### Exercise tasks
A) According to the passage about virtual reality in Goldman's classroom, in what year did Young visit Goldman's research site?
B) Edit the virtual reality passage from "Goldman saw opportunity" through "to experience them.", putting "plastic" wherever "cardboard" appears.

-- Source passage start --

“What was the experience of the Colosseum like for a gladiator?” Goldman could ask his students. “Or for a wealthy person?” After viewing over a dozen interior and exterior views of the Colosseum for themselves, students can begin to draw conclusions about what the ancient city used to be like and compare it to their experiences of modern-day Rome. The experiential learning is all thanks to virtual reality.
Reconstructive Virtual Trips
Last spring, Goldman began incorporating these reconstructive virtual trips to ancient cities and landmarks into his classroom—bringing history alive for students. This semester, he is taking the lessons he has learned from using virtual reality in class and applying them to his Roman Archaeology course this spring when he plans to use the technology more extensively.
“It also allows you to feel and experience in an immersive sense, what’s actually there, and that’s what’s really valuable about it,” said Goldman, Ph.D., Gonzaga’s former Alphonse A. and Geraldine F. Arnold Distinguished Professor. Using virtual reality, Goldman’s students look at landscapes and evaluate how these cities were formed and lived in, and how they have changed.
A Core Component in Class
While conducting archaeological research in Turkey in 2013, Goldman met Simon Young, Ph.D., an Australian archaeologist. They have become close friends over the years. In 2017, Young visited Goldman’s research site and told him about archaeological reconstructions he was working on and his plan to use them for tourism purposes.
Goldman saw opportunity for his Gonzaga students. He’s the first Gonzaga professor to use virtual reality as a core component of a class. Young went on to found Lithodomos VR and serves as its CEO. The company offers an affordable alternative to an often-expensive field of technology, by making the reconstructions available for purchase online, and by offering a cardboard headset option that fits a smartphone, to experience them.

-- Source passage end --
-- Listing start --

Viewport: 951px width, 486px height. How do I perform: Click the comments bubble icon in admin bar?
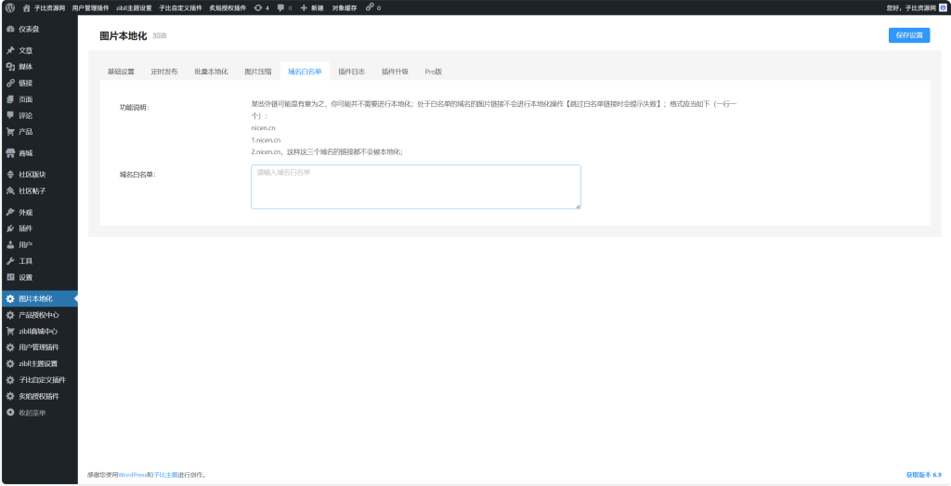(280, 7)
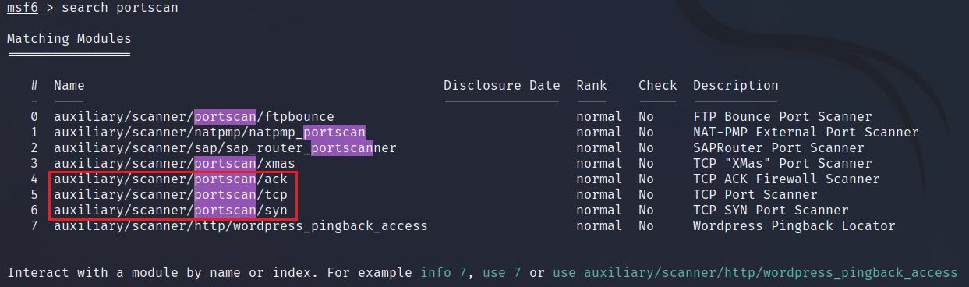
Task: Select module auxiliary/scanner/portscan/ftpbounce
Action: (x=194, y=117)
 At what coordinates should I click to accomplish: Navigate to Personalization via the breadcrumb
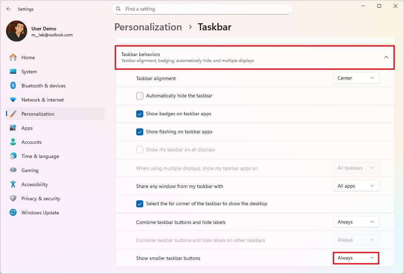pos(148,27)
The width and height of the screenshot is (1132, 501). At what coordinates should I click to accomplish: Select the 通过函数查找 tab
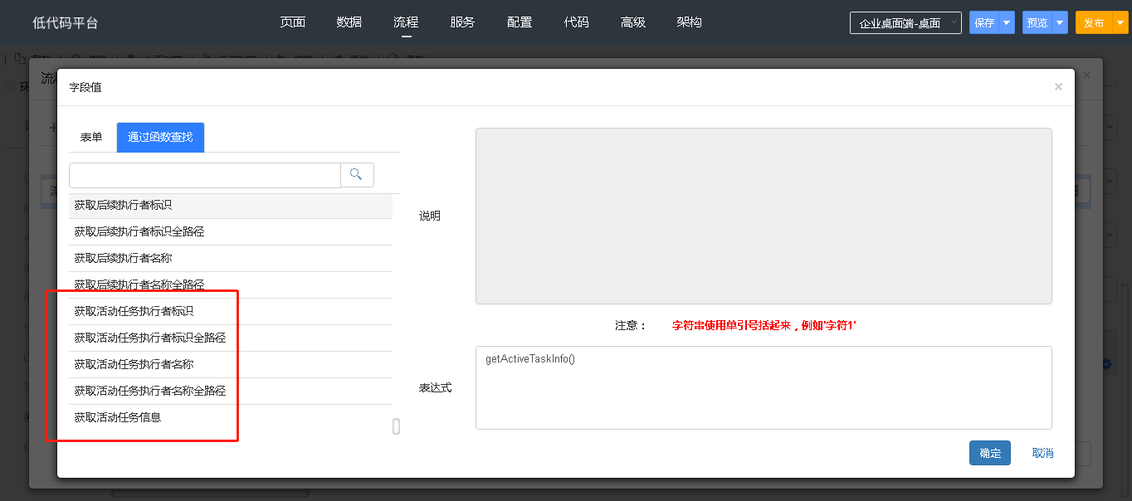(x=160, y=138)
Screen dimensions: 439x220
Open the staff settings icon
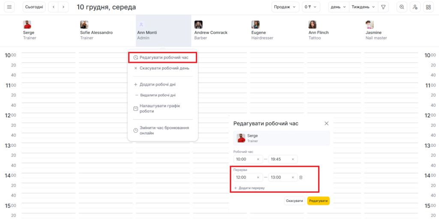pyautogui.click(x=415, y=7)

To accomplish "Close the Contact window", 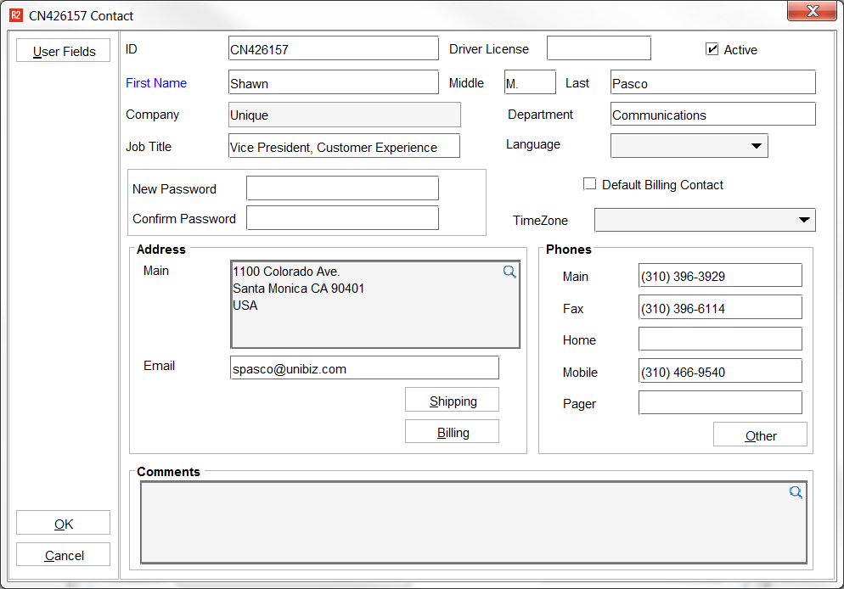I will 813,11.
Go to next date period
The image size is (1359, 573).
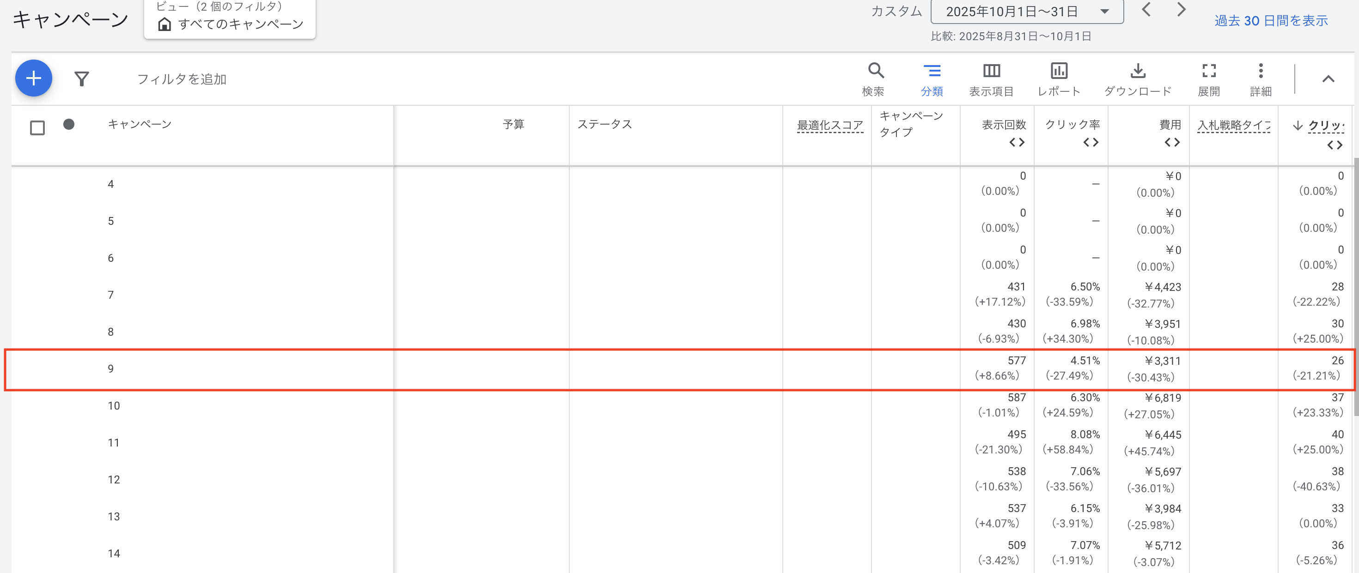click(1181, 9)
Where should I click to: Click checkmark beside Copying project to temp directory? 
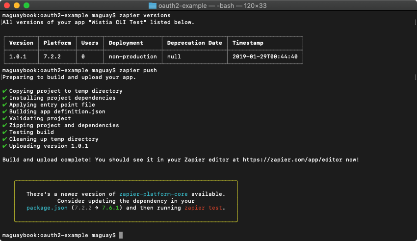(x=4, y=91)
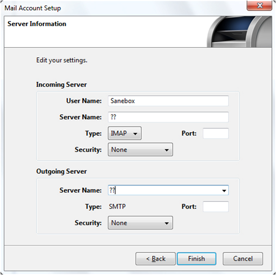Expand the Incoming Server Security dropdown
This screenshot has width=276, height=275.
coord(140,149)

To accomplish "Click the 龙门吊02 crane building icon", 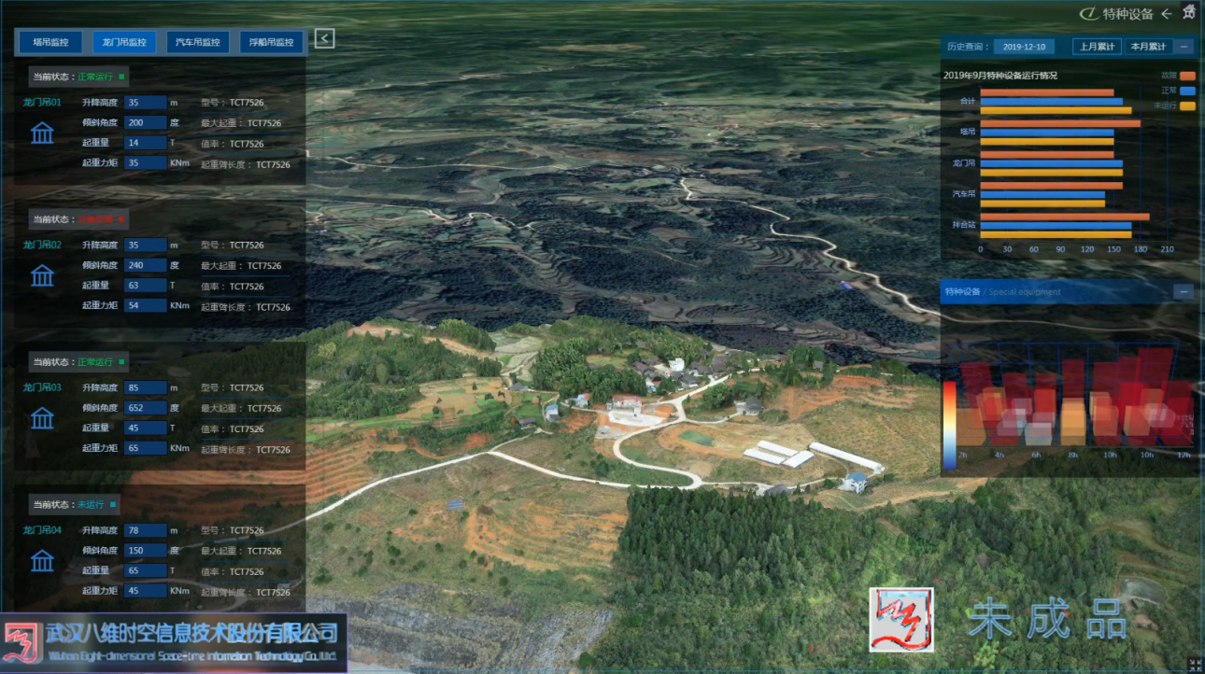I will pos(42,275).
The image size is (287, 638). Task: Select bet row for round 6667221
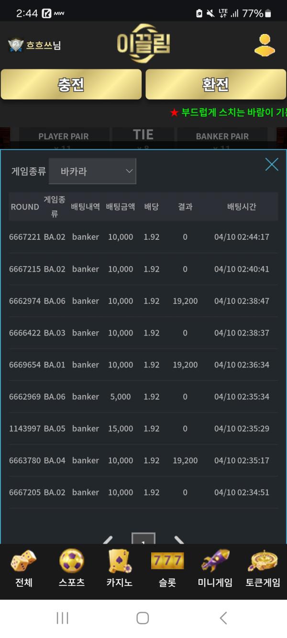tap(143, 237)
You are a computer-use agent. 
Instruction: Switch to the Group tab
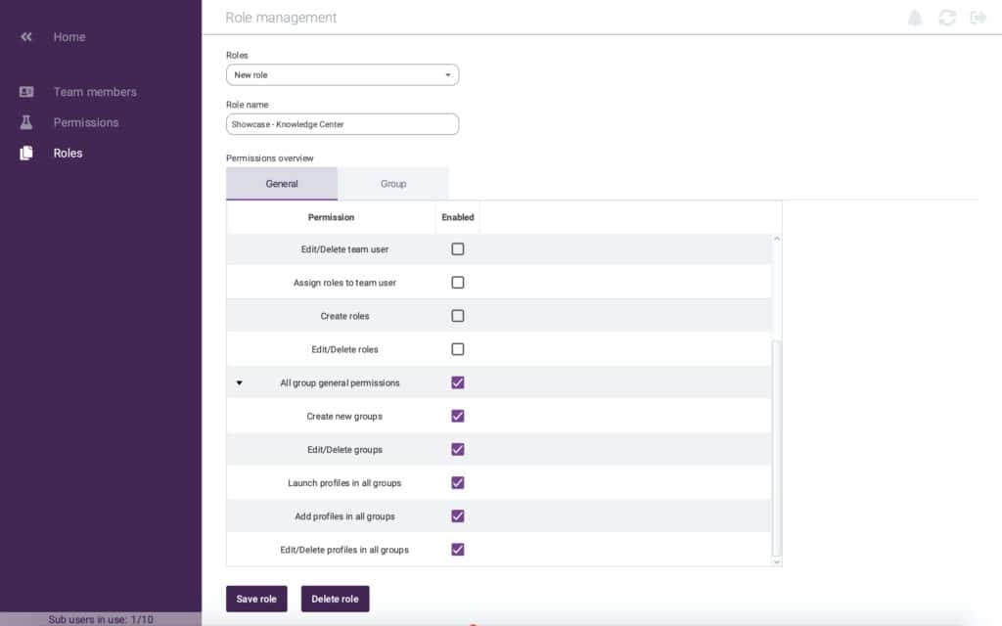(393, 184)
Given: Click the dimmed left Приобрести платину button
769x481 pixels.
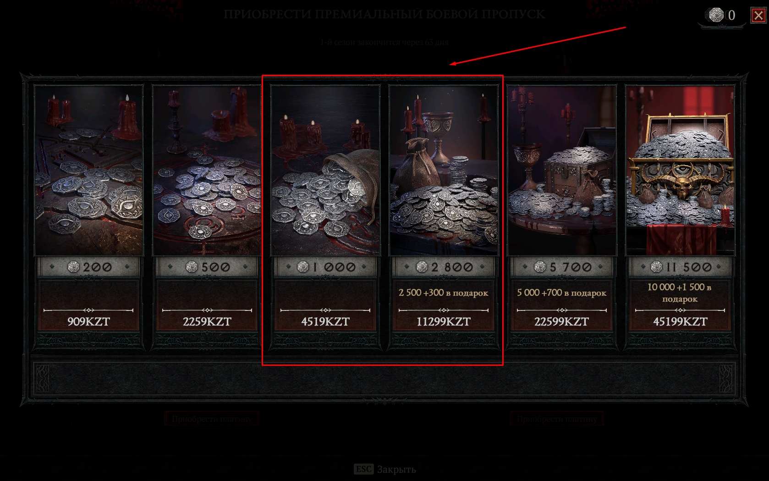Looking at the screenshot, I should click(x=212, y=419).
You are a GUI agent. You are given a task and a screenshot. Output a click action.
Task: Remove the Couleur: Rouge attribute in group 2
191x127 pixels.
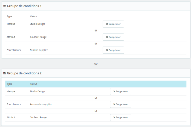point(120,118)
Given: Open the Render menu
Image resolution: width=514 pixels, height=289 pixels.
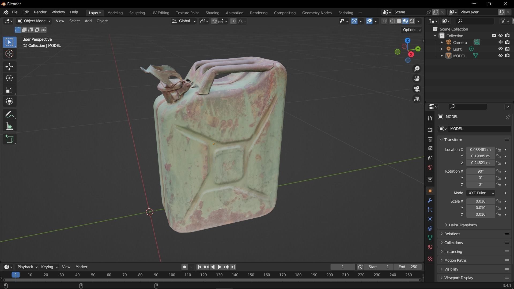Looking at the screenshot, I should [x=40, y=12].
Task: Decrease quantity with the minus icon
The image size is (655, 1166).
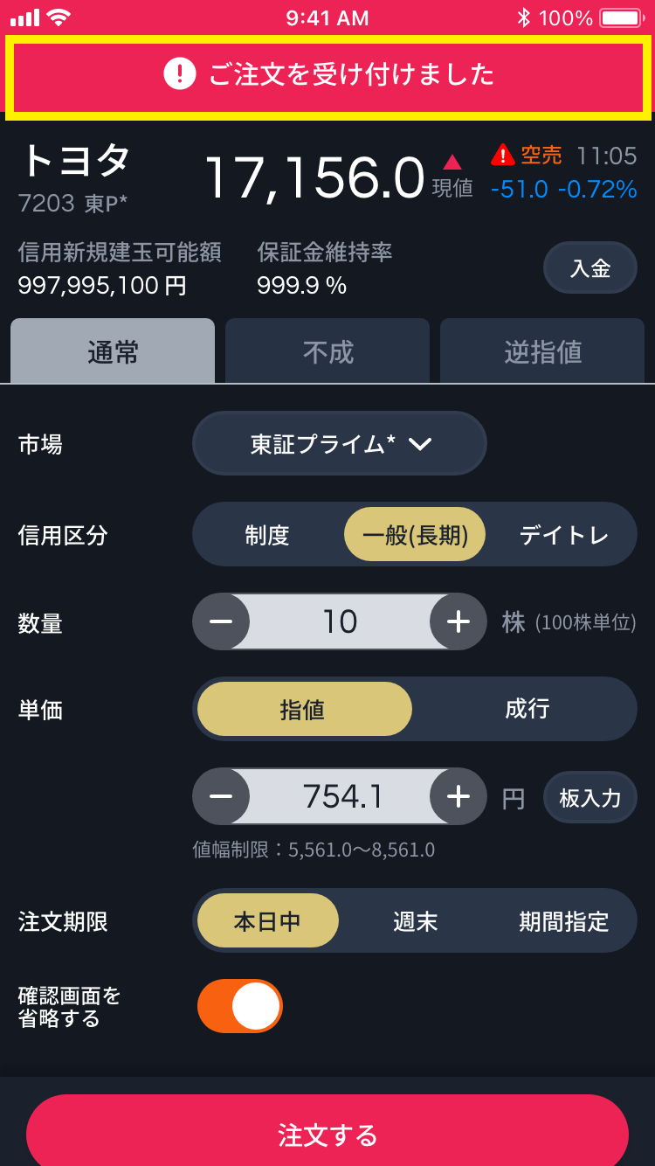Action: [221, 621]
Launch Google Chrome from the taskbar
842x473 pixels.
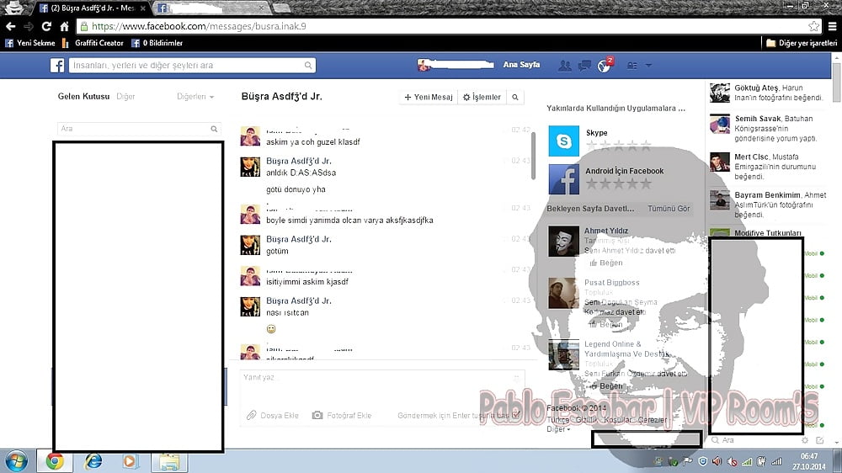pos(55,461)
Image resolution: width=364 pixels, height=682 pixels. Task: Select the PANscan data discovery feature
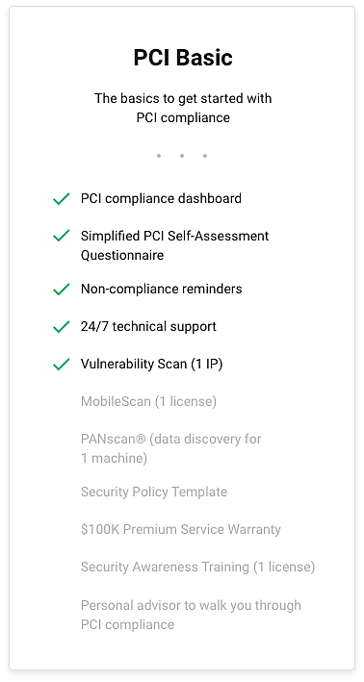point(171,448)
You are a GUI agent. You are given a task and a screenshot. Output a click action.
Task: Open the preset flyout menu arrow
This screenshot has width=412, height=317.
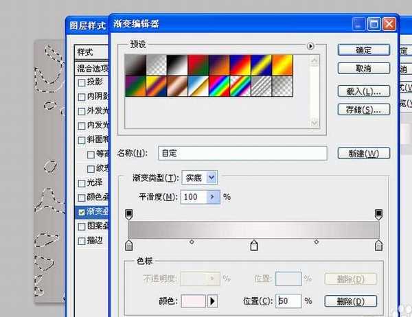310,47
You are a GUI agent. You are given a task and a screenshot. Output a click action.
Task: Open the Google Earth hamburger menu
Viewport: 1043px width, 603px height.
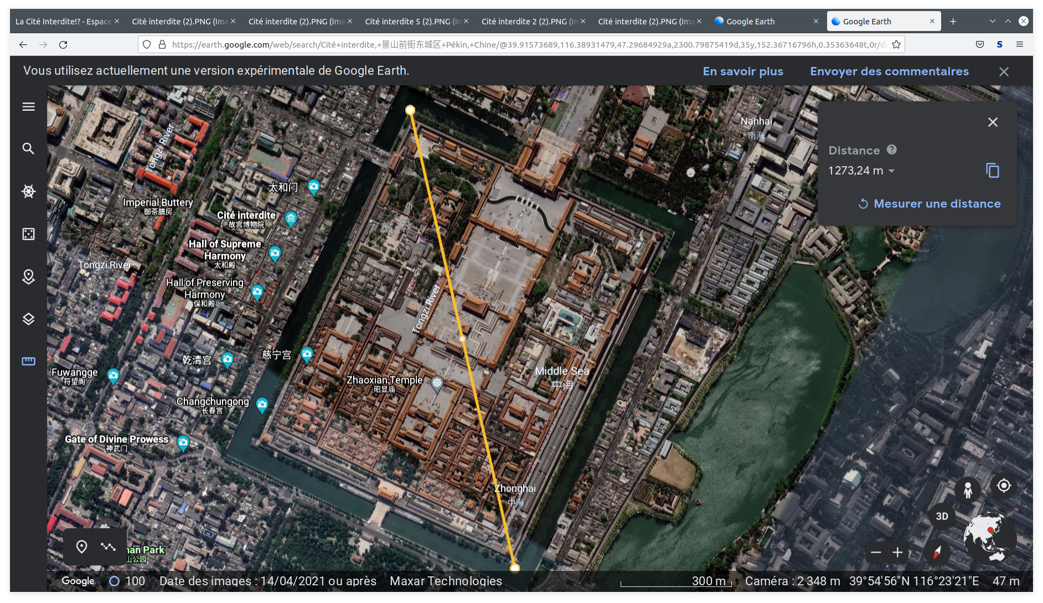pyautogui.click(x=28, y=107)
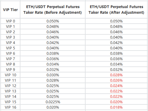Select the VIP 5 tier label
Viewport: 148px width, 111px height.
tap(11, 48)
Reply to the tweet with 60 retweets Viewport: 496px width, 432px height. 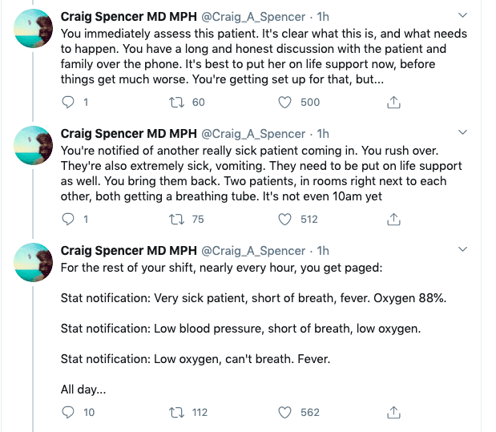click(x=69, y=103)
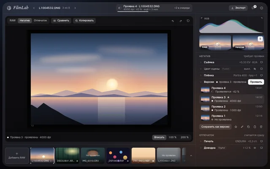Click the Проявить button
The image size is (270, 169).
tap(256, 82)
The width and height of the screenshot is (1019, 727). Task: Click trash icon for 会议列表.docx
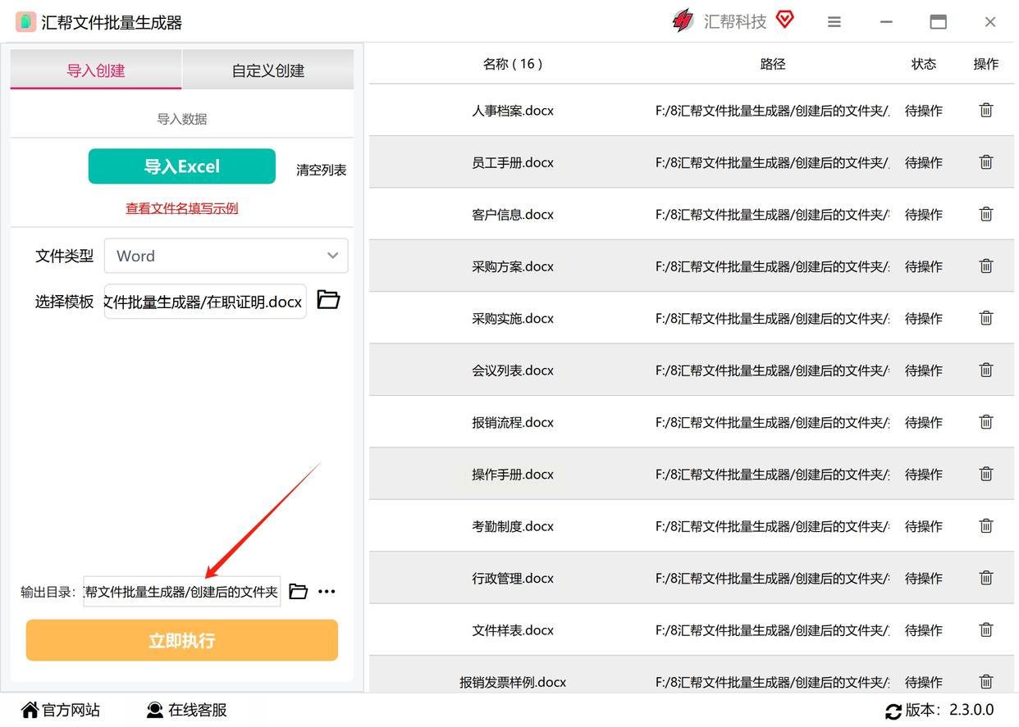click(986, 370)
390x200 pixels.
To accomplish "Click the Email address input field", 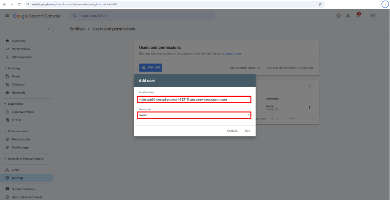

-- Listing end --

### Answers for this exercise
A) 2017

B)
Goldman saw opportunity for his Gonzaga students. He’s the first Gonzaga professor to use virtual reality as a core component of a class. Young went on to found Lithodomos VR and serves as its CEO. The company offers an affordable alternative to an often-expensive field of technology, by making the reconstructions available for purchase online, and by offering a plastic headset option that fits a smartphone, to experience them.